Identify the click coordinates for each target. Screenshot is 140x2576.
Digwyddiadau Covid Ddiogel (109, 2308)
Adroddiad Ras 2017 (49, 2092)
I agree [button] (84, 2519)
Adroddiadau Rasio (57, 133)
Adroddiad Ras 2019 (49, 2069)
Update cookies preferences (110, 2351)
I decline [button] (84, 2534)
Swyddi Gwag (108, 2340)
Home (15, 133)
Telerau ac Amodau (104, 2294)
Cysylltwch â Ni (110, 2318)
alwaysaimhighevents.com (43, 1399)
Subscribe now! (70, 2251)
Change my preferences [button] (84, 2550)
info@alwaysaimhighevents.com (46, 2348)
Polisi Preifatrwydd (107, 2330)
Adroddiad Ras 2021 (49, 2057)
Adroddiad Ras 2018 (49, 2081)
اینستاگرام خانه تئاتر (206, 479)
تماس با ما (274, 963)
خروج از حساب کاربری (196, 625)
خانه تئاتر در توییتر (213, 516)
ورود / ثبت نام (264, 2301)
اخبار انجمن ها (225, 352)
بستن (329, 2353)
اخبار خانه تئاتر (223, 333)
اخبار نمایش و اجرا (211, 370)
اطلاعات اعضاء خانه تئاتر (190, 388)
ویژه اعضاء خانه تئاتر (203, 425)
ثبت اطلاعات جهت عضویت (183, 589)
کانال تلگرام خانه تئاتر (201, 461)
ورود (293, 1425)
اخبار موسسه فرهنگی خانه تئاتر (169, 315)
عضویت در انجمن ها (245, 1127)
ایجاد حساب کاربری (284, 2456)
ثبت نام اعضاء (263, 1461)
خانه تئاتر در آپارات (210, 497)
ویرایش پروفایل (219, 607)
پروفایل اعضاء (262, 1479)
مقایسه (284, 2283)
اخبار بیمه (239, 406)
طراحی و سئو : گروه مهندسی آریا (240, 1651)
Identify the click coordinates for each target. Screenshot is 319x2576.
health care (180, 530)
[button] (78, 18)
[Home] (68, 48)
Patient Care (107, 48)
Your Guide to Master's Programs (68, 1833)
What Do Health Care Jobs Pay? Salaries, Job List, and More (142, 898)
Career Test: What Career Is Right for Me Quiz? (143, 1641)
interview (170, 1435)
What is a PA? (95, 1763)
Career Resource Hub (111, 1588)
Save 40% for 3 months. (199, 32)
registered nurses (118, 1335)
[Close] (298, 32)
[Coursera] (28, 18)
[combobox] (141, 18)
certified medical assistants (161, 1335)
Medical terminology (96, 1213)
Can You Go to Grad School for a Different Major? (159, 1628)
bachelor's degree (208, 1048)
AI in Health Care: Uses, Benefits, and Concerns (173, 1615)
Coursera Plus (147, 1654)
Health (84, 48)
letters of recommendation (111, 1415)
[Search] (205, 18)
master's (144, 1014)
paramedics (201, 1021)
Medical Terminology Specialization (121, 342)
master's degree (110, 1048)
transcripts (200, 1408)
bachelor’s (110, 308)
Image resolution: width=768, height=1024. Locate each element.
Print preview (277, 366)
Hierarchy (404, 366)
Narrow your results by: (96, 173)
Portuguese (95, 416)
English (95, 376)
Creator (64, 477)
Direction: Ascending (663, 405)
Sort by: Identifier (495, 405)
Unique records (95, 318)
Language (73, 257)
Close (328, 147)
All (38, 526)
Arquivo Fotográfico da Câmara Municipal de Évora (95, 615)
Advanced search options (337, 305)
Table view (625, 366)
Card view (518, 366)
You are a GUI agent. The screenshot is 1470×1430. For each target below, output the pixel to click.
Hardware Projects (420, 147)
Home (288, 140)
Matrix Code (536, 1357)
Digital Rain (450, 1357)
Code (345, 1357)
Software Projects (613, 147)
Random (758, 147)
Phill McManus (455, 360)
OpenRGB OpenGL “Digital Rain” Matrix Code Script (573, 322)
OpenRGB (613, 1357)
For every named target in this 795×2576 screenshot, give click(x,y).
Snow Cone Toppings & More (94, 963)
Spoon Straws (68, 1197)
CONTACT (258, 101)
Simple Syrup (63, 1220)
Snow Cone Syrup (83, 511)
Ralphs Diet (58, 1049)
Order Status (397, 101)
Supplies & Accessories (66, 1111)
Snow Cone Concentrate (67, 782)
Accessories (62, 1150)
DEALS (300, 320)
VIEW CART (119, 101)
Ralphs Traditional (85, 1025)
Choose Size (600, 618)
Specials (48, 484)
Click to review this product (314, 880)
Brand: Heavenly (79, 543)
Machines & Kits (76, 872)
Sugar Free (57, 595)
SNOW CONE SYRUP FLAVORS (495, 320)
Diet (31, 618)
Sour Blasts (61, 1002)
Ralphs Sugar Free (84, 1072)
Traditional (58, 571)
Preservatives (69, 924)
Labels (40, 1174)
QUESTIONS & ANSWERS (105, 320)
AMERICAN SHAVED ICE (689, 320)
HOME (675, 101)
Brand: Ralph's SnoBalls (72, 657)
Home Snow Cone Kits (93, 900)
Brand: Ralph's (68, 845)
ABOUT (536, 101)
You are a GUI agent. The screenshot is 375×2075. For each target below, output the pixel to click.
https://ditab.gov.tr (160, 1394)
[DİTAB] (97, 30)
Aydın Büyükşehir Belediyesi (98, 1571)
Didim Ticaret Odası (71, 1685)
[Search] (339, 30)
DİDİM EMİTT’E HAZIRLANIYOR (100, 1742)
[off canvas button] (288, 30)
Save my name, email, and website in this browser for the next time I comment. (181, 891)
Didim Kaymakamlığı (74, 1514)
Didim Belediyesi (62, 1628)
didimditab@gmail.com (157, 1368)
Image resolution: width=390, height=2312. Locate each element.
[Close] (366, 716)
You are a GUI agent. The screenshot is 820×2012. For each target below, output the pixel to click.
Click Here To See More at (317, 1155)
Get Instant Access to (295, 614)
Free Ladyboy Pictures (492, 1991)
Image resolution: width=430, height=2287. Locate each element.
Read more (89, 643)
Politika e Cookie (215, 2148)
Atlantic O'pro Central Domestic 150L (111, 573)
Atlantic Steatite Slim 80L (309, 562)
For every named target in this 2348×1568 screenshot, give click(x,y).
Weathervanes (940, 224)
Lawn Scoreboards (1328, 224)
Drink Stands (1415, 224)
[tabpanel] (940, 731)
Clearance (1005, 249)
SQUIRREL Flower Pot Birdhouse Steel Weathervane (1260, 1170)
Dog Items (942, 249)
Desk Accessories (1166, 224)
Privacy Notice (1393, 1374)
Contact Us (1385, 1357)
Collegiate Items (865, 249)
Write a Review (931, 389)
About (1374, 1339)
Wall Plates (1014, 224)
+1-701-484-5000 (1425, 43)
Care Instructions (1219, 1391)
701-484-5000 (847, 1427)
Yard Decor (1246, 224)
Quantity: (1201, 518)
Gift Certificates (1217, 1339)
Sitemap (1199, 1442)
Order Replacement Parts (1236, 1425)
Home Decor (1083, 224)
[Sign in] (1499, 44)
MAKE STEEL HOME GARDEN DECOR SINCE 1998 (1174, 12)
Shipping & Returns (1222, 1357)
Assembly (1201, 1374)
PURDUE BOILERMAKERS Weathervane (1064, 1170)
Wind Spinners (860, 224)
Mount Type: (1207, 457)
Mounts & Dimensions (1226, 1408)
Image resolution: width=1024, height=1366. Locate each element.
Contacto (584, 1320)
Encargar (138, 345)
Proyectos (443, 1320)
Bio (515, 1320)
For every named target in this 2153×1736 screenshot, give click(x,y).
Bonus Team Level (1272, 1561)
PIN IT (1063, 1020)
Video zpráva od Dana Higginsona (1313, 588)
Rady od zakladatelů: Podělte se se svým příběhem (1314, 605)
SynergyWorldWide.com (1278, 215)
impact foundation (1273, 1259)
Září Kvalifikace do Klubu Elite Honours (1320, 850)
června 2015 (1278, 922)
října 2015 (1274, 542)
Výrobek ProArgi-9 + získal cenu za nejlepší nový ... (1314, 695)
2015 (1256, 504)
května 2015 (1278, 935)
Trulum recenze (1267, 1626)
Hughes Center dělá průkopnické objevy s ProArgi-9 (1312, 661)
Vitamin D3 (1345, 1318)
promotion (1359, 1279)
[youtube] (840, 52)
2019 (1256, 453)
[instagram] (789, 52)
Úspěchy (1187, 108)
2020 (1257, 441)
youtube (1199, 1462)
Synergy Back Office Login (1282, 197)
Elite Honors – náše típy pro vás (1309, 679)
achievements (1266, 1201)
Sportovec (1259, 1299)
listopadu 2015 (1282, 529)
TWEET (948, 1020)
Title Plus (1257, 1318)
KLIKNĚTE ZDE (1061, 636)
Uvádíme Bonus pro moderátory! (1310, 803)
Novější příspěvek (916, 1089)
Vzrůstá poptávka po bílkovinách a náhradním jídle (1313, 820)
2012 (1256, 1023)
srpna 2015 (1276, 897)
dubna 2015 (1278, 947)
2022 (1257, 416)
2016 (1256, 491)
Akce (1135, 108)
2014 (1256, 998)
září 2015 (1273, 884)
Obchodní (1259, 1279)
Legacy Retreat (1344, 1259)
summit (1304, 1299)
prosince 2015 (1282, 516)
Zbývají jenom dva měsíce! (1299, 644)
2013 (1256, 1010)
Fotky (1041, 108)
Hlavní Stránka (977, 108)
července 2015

—————

**Problem statement**:
Among the entries above, the line containing "ویرایش پروفایل (219, 607)", the line containing "Medical terminology (96, 1213)", and all lines between them are to be restated word for word; nothing else belongs in the reply.

**Answer to this task**:
ویرایش پروفایل (219, 607)
پروفایل اعضاء (262, 1479)
مقایسه (284, 2283)
اخبار بیمه (239, 406)
طراحی و سئو : گروه مهندسی آریا (240, 1651)
Identify the click coordinates for each target. Screenshot is 319x2576.
health care (180, 530)
[button] (78, 18)
[Home] (68, 48)
Patient Care (107, 48)
Your Guide to Master's Programs (68, 1833)
What Do Health Care Jobs Pay? Salaries, Job List, and More (142, 898)
Career Test: What Career Is Right for Me Quiz? (143, 1641)
interview (170, 1435)
What is a PA? (95, 1763)
Career Resource Hub (111, 1588)
Save 40% for 3 months. (199, 32)
registered nurses (118, 1335)
[Close] (298, 32)
[Coursera] (28, 18)
[combobox] (141, 18)
certified medical assistants (161, 1335)
Medical terminology (96, 1213)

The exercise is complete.